The next couple years will be spent turning the test well into a well to monitor another yet-to-be-drilled well for production tests. A third well will also drilled to monitor production tests, according to Collett.
When those additional wells will be drilled is unclear at this point, as the agencies need to coordinate with the companies to work out when a drilling rig will be available again.
He said BP used drilling the first well “as an opportunity before the winter drilling season to, quote, ‘warm up a rig,’” and then moved on to the rest of their work.
With so many variables, the final cost of the research is also unclear at this point, but “as with anything in Alaska it’s not cheap,” Collett noted.
The data from the test and monitoring wells will eventually be entered into models that can estimate hydrate production over many years, which he said researchers are confident in. However, they have never had access to enough data to fully form the models.
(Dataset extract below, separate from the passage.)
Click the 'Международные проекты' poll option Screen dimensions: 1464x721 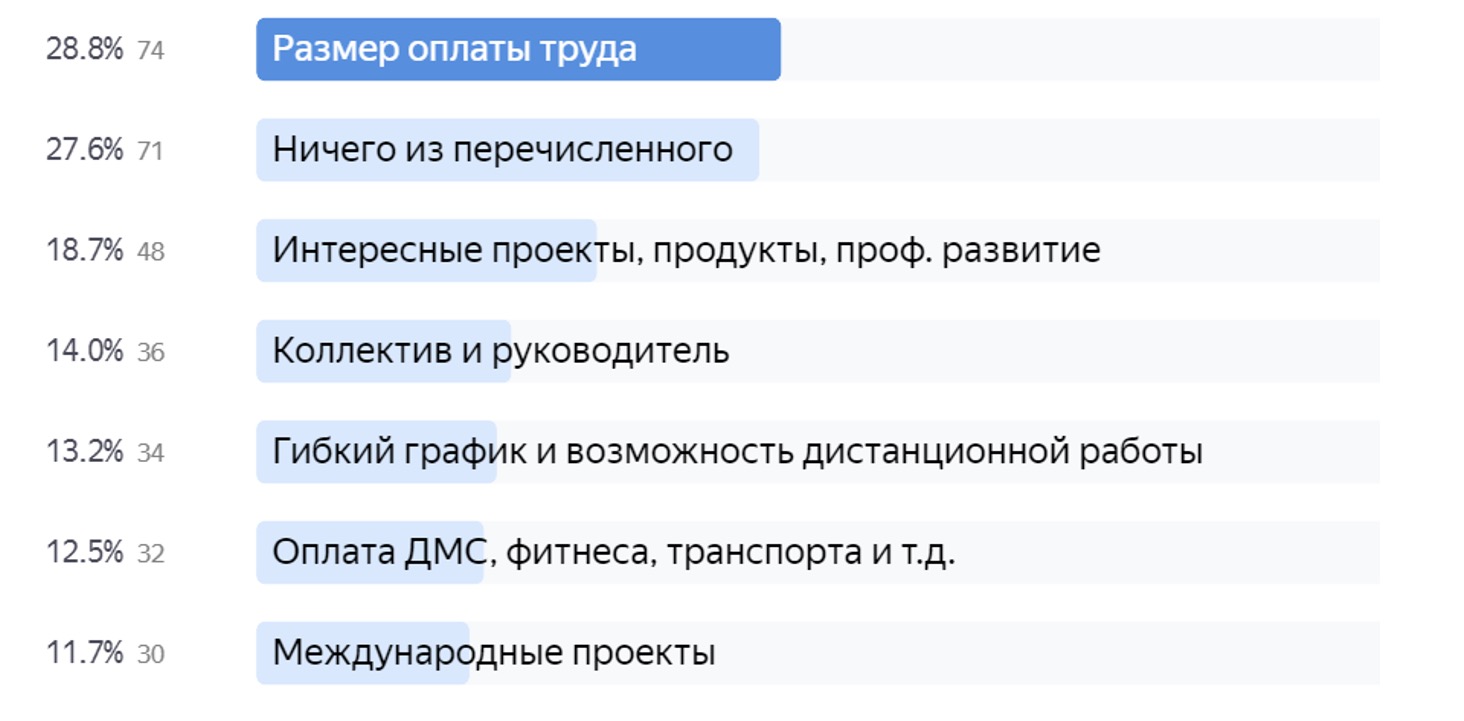pos(818,653)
“There’s many variables in this story and we try to simulate those in production models but without long-term tests to calibrate them you’re just at a limit to how much you can trust your modeling,” Collett said.
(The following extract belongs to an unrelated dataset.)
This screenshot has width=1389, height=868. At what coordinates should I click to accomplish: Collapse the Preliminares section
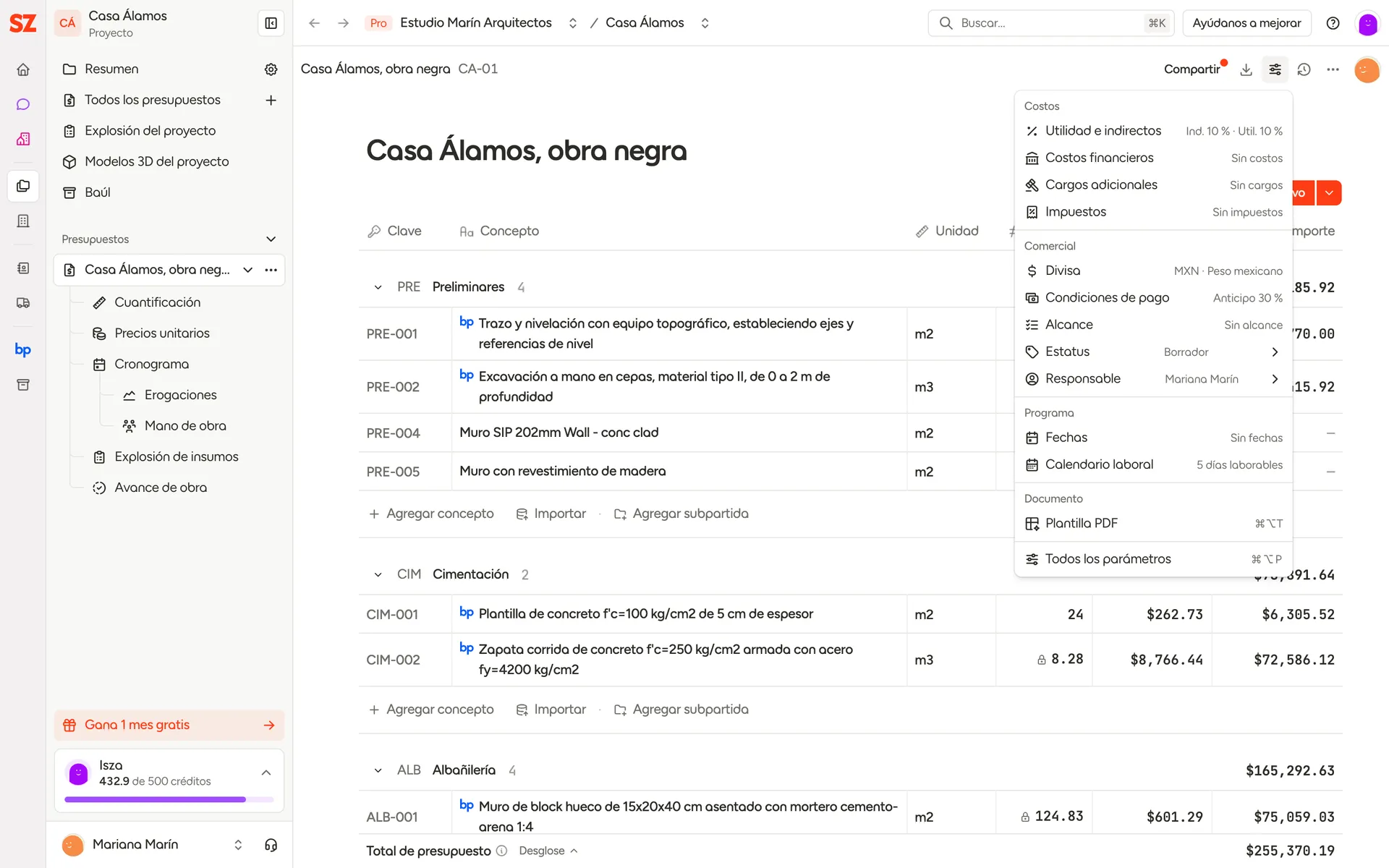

Melting permafrost has also been identified as a potential unwanted source of greenhouse gases; that is, if much of the world’s permafrost were to melt it could release the methane stored in gas hydrate form into the atmosphere. Such a process could exacerbate climate change because methane — pure natural gas — is a much more impactful greenhouse gas than carbon dioxide.
Collett and Boswell said recent research by USGS scientists has largely quelled that fear.
A 2017 report by Carolyn Ruppel and John Kessler entitled “The interaction of climate change and methane hydrates” concludes that large releases of gas hydrate-derived methane are unlikely in the near future simply because most of the landside hydrate formations are beneath more than 1,000 feet of permafrost.
“If we changed the temperature at the surface at Prudhoe Bay onshore 20 degrees (Fahrenheit) the base of the permafrost would not even see that change for 10,000 years,” Collett described. “That’s well documented; it’s good science.”
He said shallow subsea Arctic hydrate formations, such as under the Beaufort Sea, could release methane sooner as ocean temperatures rise, but it’s unlikely that would occur over a “human timeframe” — hundreds or thousands of years.
However, he acknowledged that does not change the fact that gas hydrate is another form of fossil fuels that if developed would add to global carbon emissions.
“You go down that (hydrate) pathway, you start dealing with the role of natural gas relative to coal, relative to renewables. There’s a whole series of additional discussions,” he said.
Boswell, Collett and the 2017 study all also note that methane releases from gas hydrate formations is a different issue than potential releases of carbon sourced from organic microbial processes trapped in shallow, discontinuous permafrost.